As the U.S. moves away from fossil fuels with renewable energy like wind and solar taking its place, one cleaner alternative has been largely ignored: nuclear power. Over the last 20 years, only one new nuclear plant has finished construction in the United States.

There are many different reasons for this, but one of the biggest by far is that nuclear reactors are extremely expensive and complicated to build. The single power plant constructed in 2016, Watts Bar 2, began construction in 1973 and ultimately cost $4.7 billion, including a full $2 billion in budget overruns. Nuclear isn’t exactly the best choice when looking for cheap, flexible energy solutions.

But all that might be about to change, thanks to a new reactor design that’s smaller, cheaper and easier to build. The first so-called small modular reactor (SMR) design has just passed a Phase I review by the U.S. Nuclear Regulatory Commission, so construction on the reactor can now go ahead. With luck, that reactor will be completed in less than a decade.

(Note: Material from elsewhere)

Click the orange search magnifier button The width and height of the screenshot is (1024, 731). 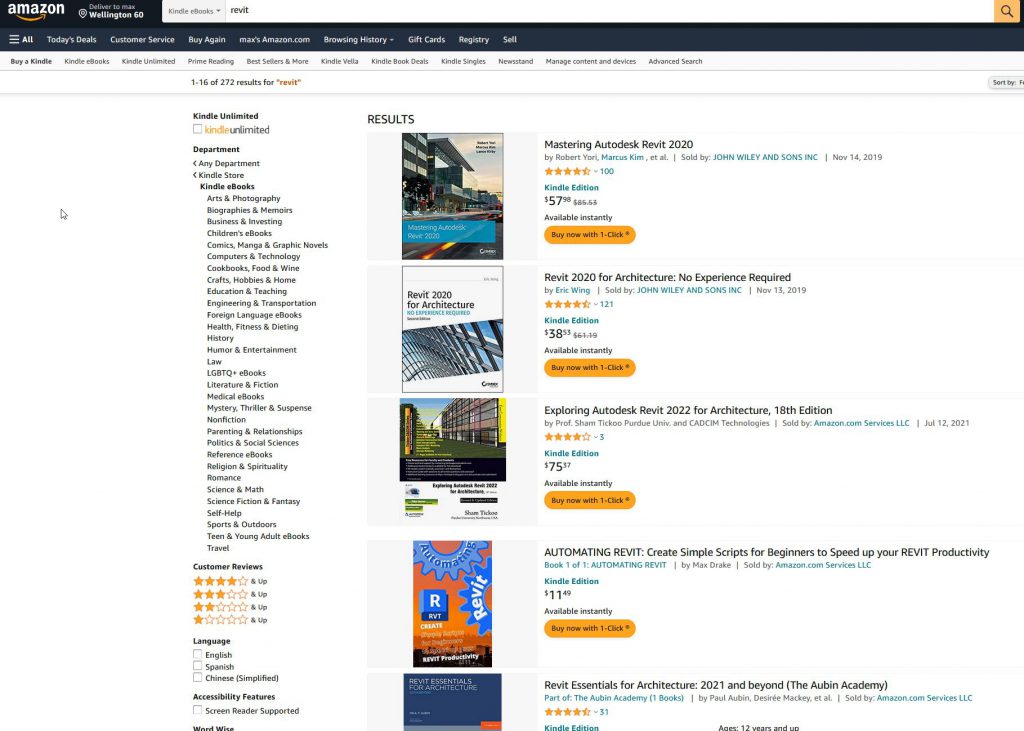pos(1006,11)
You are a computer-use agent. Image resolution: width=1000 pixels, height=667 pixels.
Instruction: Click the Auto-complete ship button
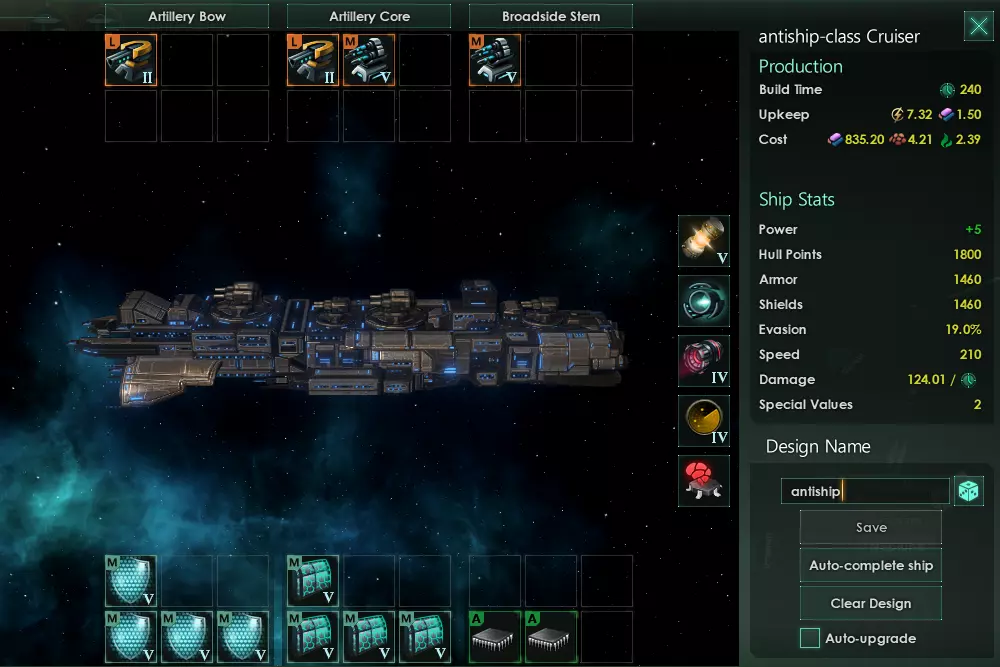coord(871,565)
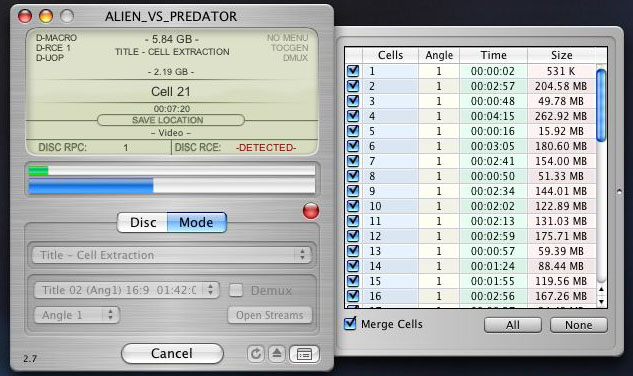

NuScale’s modular reactor design.

NUSCALE POWER

Small modular reactors are dramatically different from standard nuclear reactors with their iconic cooling towers. These reactors are designed so that all of their components are built in a central factory and assembled on-site, which makes them much cheaper and faster to construct. They’re also much smaller, making them an ideal fit for rural and suburban communities that don’t need a gigawatt or more of power.

The specific reactor approved by the Nuclear Regulatory Commission is built by NuScale, an Oregon-based energy company that has been working on its design for over a decade. The reactor design is only about 65 feet long and generates 50 megawatts of power, and comes with enough fuel to last an entire year. The reactor can be built and fueled in a factory, shipped on a train or truck, and shipped back to be refueled.

The first such reactor is scheduled to be built in Idaho sometime in the mid-2020s, and will serve as a demonstration of the tech’s capabilities. If everything goes well, we could see small reactors taking the place of fossil fuel plants very soon.